その陰で、シンガポールでも新たなビリオネアが生まれている。

Teo Swee Ann(張瑞安)氏
Image credit: Espressif Systems(楽鑫)

Espressif Systems(楽鑫 の CEO 兼設立者の Teo Swee Ann(張瑞安)氏だ。上海に本社を置く同社は、活動量計やスマートリストバンド、スマート電球などの IoT デバイス用の低出力・低コストチップを専門に扱う半導体企業である。

同社の IPO 目論見書に記載された情報から Tech in Asia が概算したところによると、本記事の執筆時点での Teo 氏の純資産はおよそ10億5,000万シンガポールドル(7億8,400万米ドル)におよぶ。この数値は Espressif Systems の最新の株価である1株当たり150人民元(21.8米ドル)から算出したものである。

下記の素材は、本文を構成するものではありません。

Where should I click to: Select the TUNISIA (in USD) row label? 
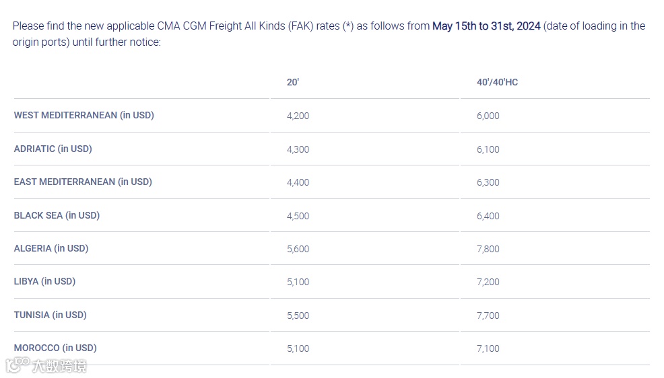51,315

Teo 氏は株式公開前に同社の株式の58.1%を保有していた。新株発行後の同氏の株式保有率は43.6%になっている。

Espressif はこの件に関してコメントを差し控えている。

Teo 氏は生まれも育ちもシンガポールであり、1993年には同国でもトップクラスの学校である Hwa Chong Junior College(華中初級学院、現在の Hwa Chong Institution=シンガポール架橋中学)を卒業している。2000年には電気工学の修士号を取るべくシンガポール国立大学に入学している。

自身で Espressif を設立する以前には数社で半導体エンジニアとして働いていた。Espressif の投資家には Intel Capital や、中国のコングロマリット Fosun Group(復星集団)が名を連ねている。

同社は黒字経営と成長を続けており、2018年の収益は前年の2倍近くとなる6,900万米ドルであった。少なくとも過去3年は黒字経営になっており、昨年の純利益は1,370万米ドル(収益の20%)であった。

ESP32が同社の代表的なチップで、これにはプロセッサーと内部メモリー、Wi-Fi、bluetooth、センサーなどが搭載されている。

ESP32
Image credit: Espressif Systems(楽鑫)

Teo 氏の純資産は Espressif の株価のパフォーマンスによって上下する。一部のアナリストは、Star Market のバリュエーションは見せかけだけのものだと考えており、実際、取引開始2日目には株価を大きく下げる場面もあった。

Espressif はこのような動きを否定しており、同社の株価は公開当初の9.10米ドルよりも高値で取引されている。

とは言え、同社の企業価値は16億7,000万米ドルであり、年間純利益マルチプルで73倍、年間収益マルチプルで25倍にまで達している。これは Qualcomm や Broadcom といった半導体大手よりもはるかに高い数値だ。

Espressif はこうした企業とは異なり、最近の実績を見る限りでは今後の急速な成長が見込まれる。

1つ問題があるとすれば、Teo 氏がすぐには持ち株を現金化できないであろうことだ。通常、多くの企業はロックアップ期間を設けており、既存の株主は上場後すぐに株式を売却できないことになっている。

目論見書によると、Teo 氏のロックアップ期間は36ヶ月のようだ。

シンガポールのテックビリオネアには、他にもオンラインエンターテイメント・e コマース企業 Sea の設立者である Forrest Li 氏や、ゲーム用ハードウェア企業 Razer の設立者 Tan Min-Liang 氏などがいる。